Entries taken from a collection
^^^^^^^^

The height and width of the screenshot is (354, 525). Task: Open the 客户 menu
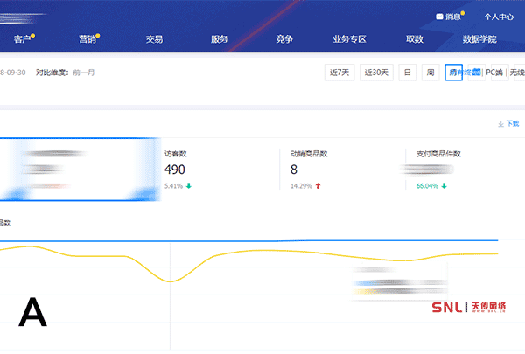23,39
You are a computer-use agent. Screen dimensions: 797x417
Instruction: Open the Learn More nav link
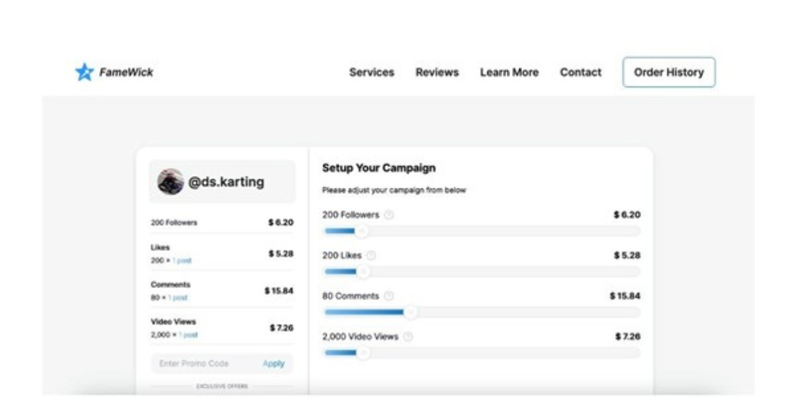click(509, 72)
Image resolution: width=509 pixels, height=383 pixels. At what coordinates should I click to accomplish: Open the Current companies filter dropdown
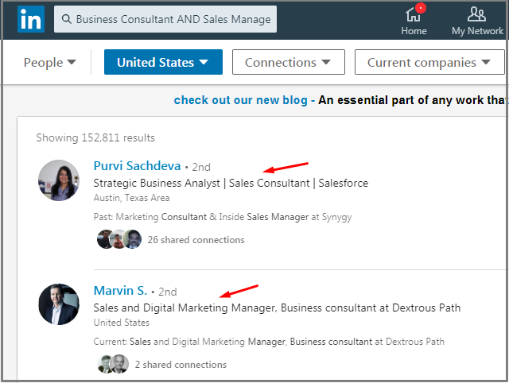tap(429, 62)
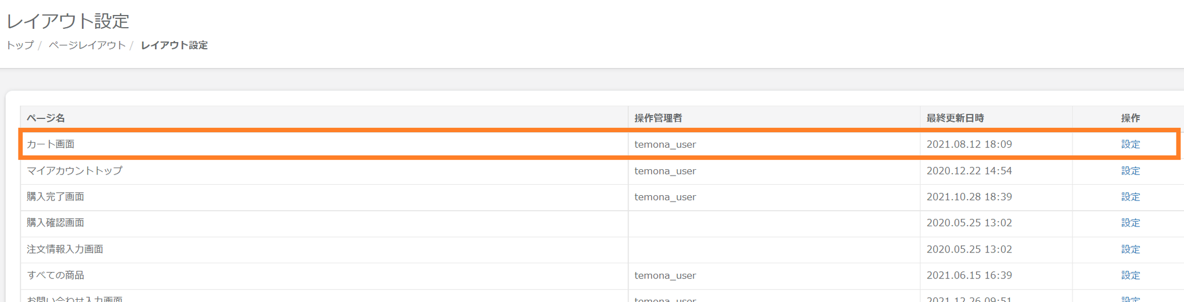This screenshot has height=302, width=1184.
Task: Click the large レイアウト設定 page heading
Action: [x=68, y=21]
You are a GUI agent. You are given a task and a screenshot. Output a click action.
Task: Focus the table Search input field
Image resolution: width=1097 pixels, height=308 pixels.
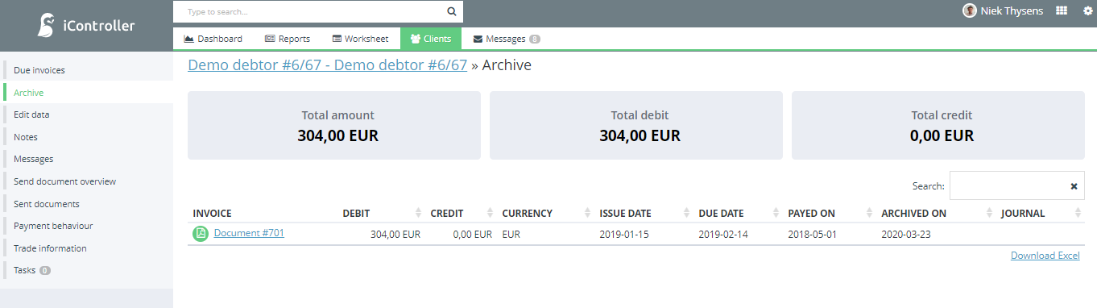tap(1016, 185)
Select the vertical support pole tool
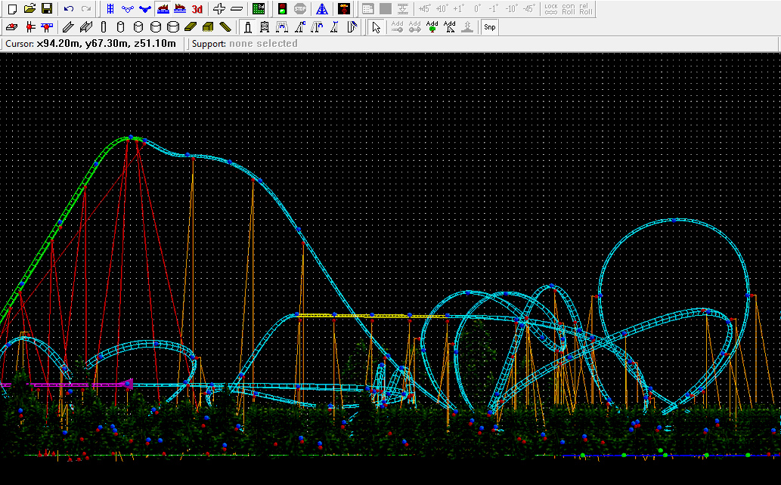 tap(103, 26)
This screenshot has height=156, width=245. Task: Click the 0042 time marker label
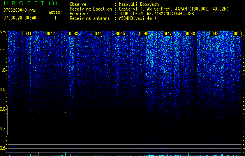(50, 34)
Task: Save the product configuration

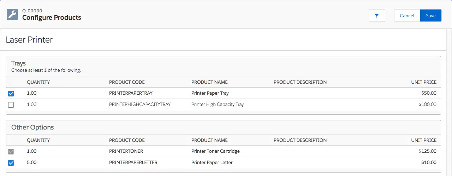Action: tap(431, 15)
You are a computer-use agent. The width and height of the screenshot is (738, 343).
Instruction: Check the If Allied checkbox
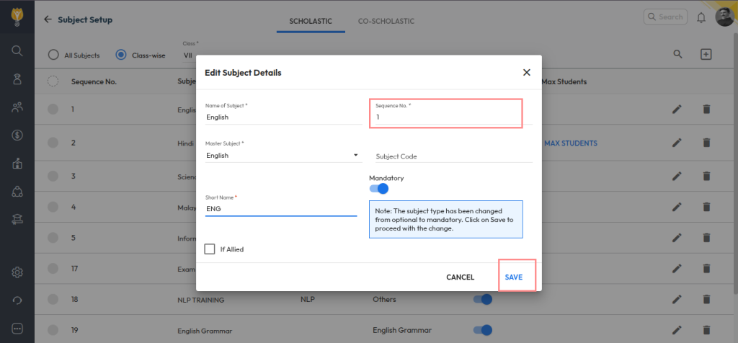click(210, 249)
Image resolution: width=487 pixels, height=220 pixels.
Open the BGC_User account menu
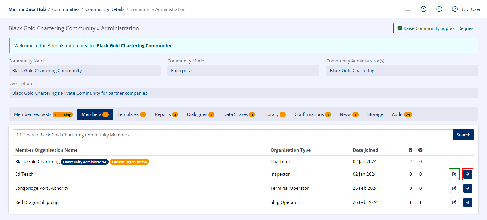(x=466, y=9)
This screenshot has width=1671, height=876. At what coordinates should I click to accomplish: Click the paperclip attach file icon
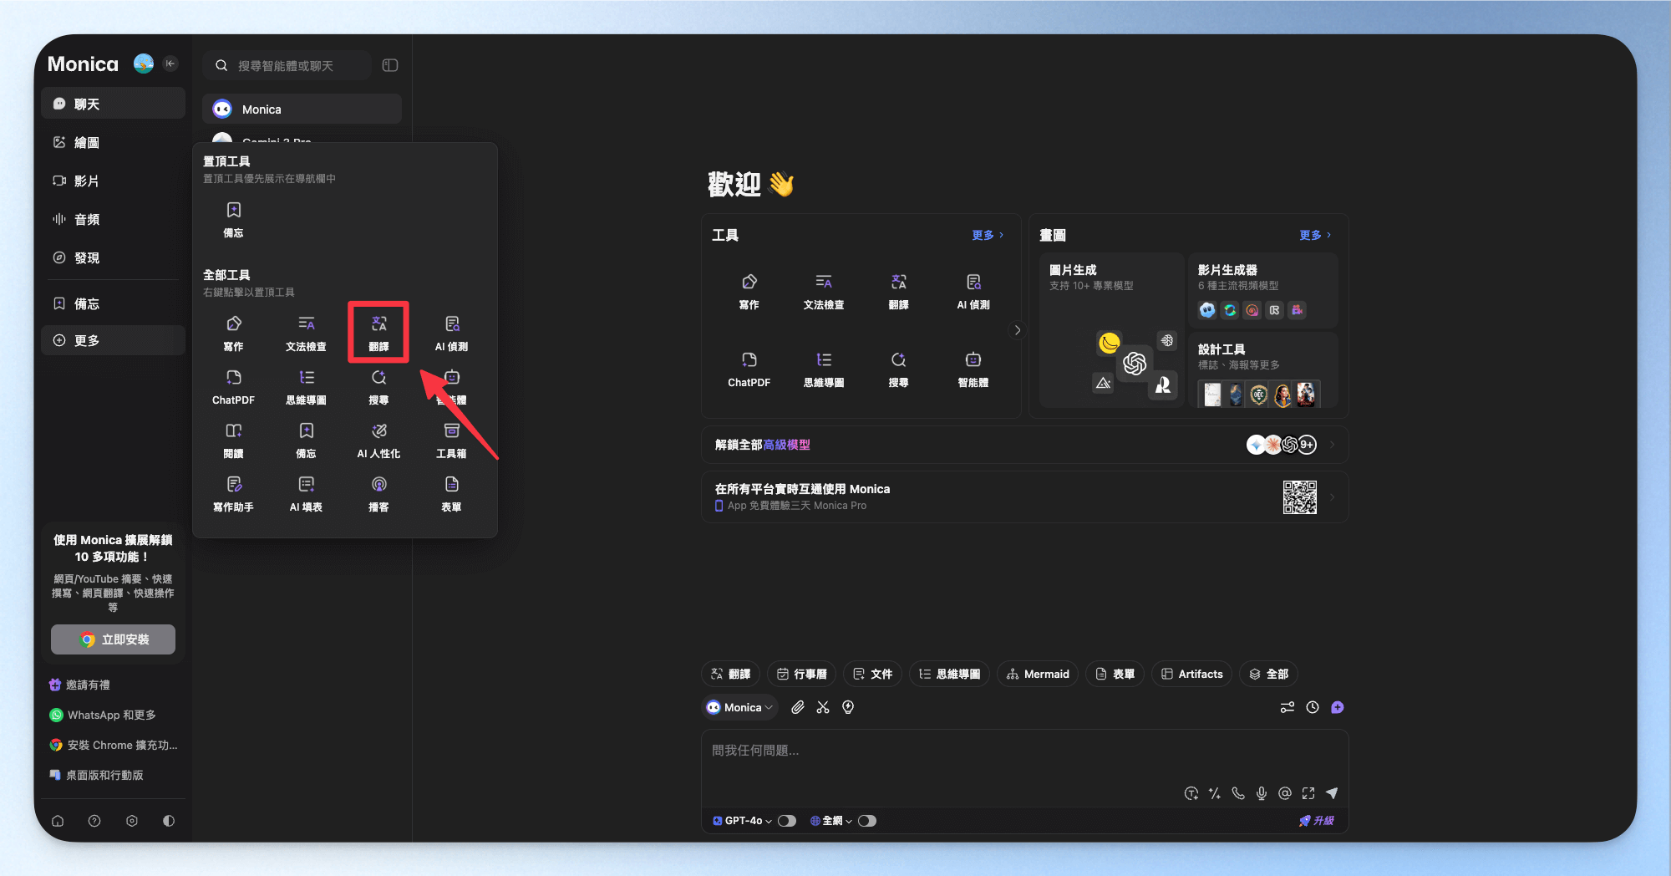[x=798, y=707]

^^^^^^^^

Instructions to follow
Repeat the data above exactly, but not the pictures.

Task response
The height and width of the screenshot is (354, 525). Task: Open the 客户 menu
23,39
You are a computer-use agent. Screen dimensions: 797x417
Instruction: Open the Learn More nav link
click(509, 72)
Image resolution: width=509 pixels, height=383 pixels. At what coordinates should I click to accomplish: Open the Current companies filter dropdown
tap(429, 62)
This screenshot has height=302, width=1184.
Task: Click the large レイアウト設定 page heading
Action: [x=68, y=21]
You are a GUI agent. You are given a task and a screenshot. Output a click action.
Task: Focus the table Search input field
Image resolution: width=1097 pixels, height=308 pixels.
tap(1016, 185)
Select the vertical support pole tool
 tap(103, 26)
This screenshot has height=156, width=245. Task: Click the 0042 time marker label
(50, 34)
Task: Save the product configuration

Action: tap(431, 15)
You are a computer-use agent. The width and height of the screenshot is (738, 343).
Instruction: Check the If Allied checkbox
click(210, 249)
Image resolution: width=487 pixels, height=220 pixels.
Open the BGC_User account menu
(x=466, y=9)
This screenshot has width=1671, height=876. At what coordinates should I click to accomplish: Click the paperclip attach file icon
[x=798, y=707]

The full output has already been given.